"CP/M compatible" vs. "MS-DOS Compatible" machines?

Chuck Guzis cclist at sydex.com
Wed Jan 30 12:57:15 CST 2008


> From: "Joshua Alexander Dersch": 

> Were there similar problems in the CP/M world?  That is, was it
> commonplace for there to be CP/M programs that bypassed CP/M BDOS calls
> and wrote directly to a specific machine's hardware?  Seems like CP/M
> developers were more disciplined in this fashion, but maybe it's just
> because in the CP/M arena there were so many different pieces of hardware
> it was the only way to do it?  (Whereas with IBM, the PC was seen as more
> of a reference standard, even if it wasn't really that way in the
> beginning?) 

The great thing about CP/M (and I'm talking about the 8-bit version 
here) was that it imposed a file system and made disk I/O uniform--
128 byte sectors, regardless of how the information was actually 
formatted onto a drive.  CP/M was really primitive when it came to 
console I/O, giving only about 3 functions for output and input each. 
No cursor positioning or screen control; basic TTY style I/O.  And, 
while there was an IOBYTE facility to redirect I/O, implementation 
was very nonuniform between vendors.

As a result, for other than simple command-line utility programs and 
compilers/assemblers and the like with minimal I/O requirements, most 
productivity and comms programs had to go to the hardware directly 
for display and communications.

::::::::::

> [What you have to do]:
Carry the mailing-list post about CP/M and MS-DOS compatibility forward from its last sentence. The data has no connection to the mailing-list post about CP/M and MS-DOS compatibility.

> [Collected material]:
::::::::::

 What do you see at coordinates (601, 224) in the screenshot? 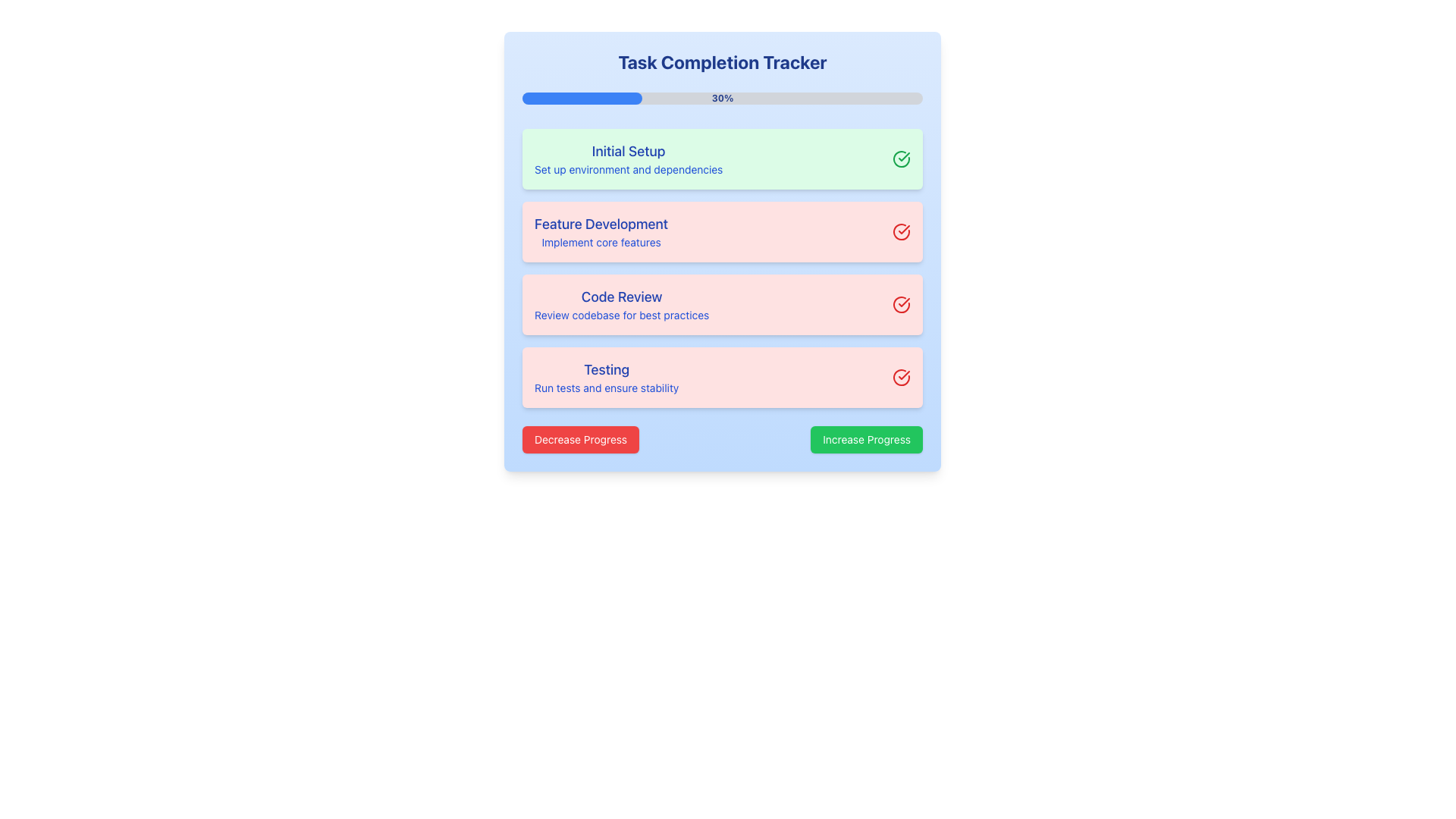
I see `the text label displaying 'Feature Development', which is styled in medium-sized, bold, blue typography and is the title of the second task card` at bounding box center [601, 224].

::::::::::

> [Result of this exercise]:
And that, I think was the innovation of programs such as WordStar and 
SuperCalc, and, to a lesser extent MODEM7 and Kermit--that you were 
running on an operating system that was basically designed for TTY 
I/O with no connectivity and the majority of systems were using CRTs 
and had modems.  The problem became then how to make a single program 
work for everyone--and that was done with custom patch overlays.

DRI, for its part, seemed to remain blissfully ignorant of both of 
these aspects.

Likewise, it wasn't MS-DOS that was the great advance for the IBM PC 
platform, but rather the well-documented BIOS and I/O interfaces.  
Heck, PC-DOS 1.0 wasn't that different from CP/M-86--you still had to 
do your disk I/O through FCBs, just like CP/M.  I believe, to this 
day, you can still issue your DOS calls by loading (CL) with the 
request number and calling TPA:0005.